Thanks again for your time, it is immensely appreciated!

Answer
Hi Sarah,

Wow, sorry to hear about your pain issues.  The differing opinions by the doctors and nurses, while frustrating,  is not really unusual.  Reading an MRI is a bit of art, opinion, and science so there can be a wide range of opinion.

The good news is I can see why each doctor said what they said, and I do think there is probably a lot that can be done to help you.

People with chronic pain are often in a place where "nothing is wrong," but there is also a whole lot that is "not right."  There is nothing "wrong" in the sense that you aren't riddled with bone spurs or have spinal stenosis, BUT there is a whole lot that is "not right" with minor disc bulges and compressions, etc. throughout your spine.

So that you understand where I will be pointing you, take a moment and think of all the muscles in your body like the rigging (ropes) on a big old sailboat.  It is the interplay of the tension in our muscles that allows us to stand, sit, walk, pick up a glass, etc.  BUT just like the rigging on a sailboat, if one of the pieces of rigging is set too tight it can pull the masts (bones) out of position.  And if many of the pieces of rigging are too tight from extreme use or injury in the past then your vertebrae can be pulled and yanked into a myriad of inappropriate and painful positions.

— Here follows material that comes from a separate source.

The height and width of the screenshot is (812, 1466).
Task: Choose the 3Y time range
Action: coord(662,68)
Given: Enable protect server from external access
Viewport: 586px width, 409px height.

Once you understand the concept that "bones only go where muscles pull or hold them" (bones are merely chunks of calcium that do not move on their own), then you can see that releasing the inappropriate tension throughout your body, but especially in your back, will allow your vertebrae the appropriate space and freedom they require for your nerves and discs not to be compromised and cause your pain.

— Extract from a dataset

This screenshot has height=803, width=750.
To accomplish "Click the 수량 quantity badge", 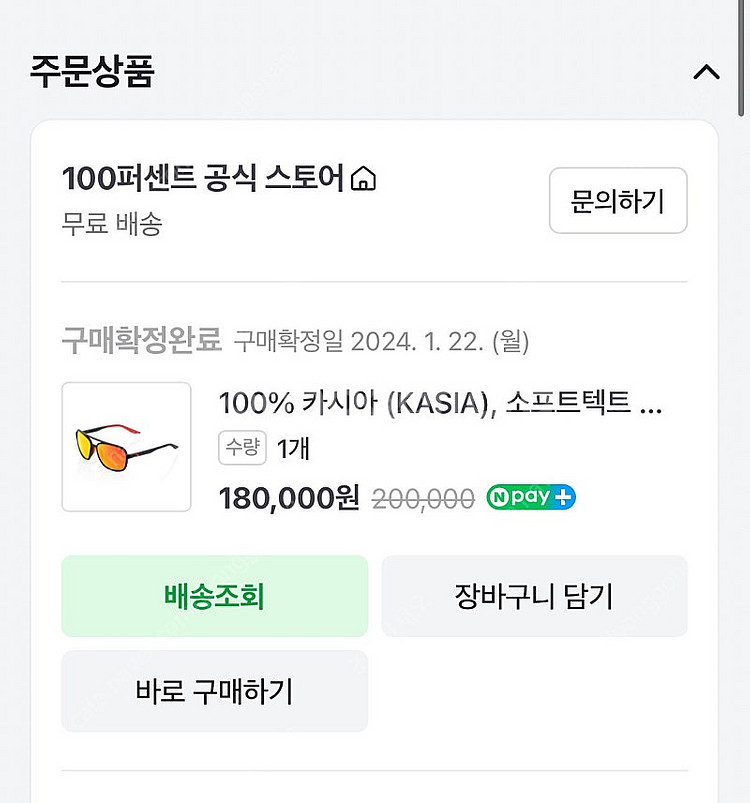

Okay, so I'm going to recommend two things.  You can do either one, or both of these things and I do think that both of them will help you.  First, I'm going to recommend that you go to my totally free website,
http://www.do-it-yourself-joint-pain-relief.com/
and follow along with the videos so you can begin to learn how to fix yourself.  You may want to start with the Lower Back Pain page(s) when you begin,
http://www.do-it-yourself-joint-pain-relief.com/lower-back-pain-relief.html, since getting your lower back free will help other things let go as well.  And feel free to check out the Site Map page where I list every single page on the website,
http://www.do-it-yourself-joint-pain-relief.com/joint-pain-relief-site-map.html
This is a great place to start.

Second, I'm going to recommend you find a Structural Integration practitioner and have them work on you.  I'd do my best to find someone who has been doing it at least 5 years, and sounds like they know what they are talking about on the phone, and not to be sexist, but you may want to find a male (or at least a strong woman) if you have the choice, since sometimes strength can be an issue.

The practitioner may want to do your whole body first, but tell them you need a lot of "sixth hour" work first for a least a few sessions.  I do think that this work could help you tremendously.
To find a practitioner, go to these two websites:
http://www.rolf.org/find/byLocation?city=&state=WI&country=USA&name=
and
http://www.rolfguild.org/cgi-bin/DB/search.cgi?setup_file=practitioners.setup&se

Call a bunch of these people, and feel free to try more than one if you aren't getting results from your first choice. Like reading an MRI, Structural Integration is both an art and a science, so it matters a great deal who is doing the work.

I do sincerely hope this information helps.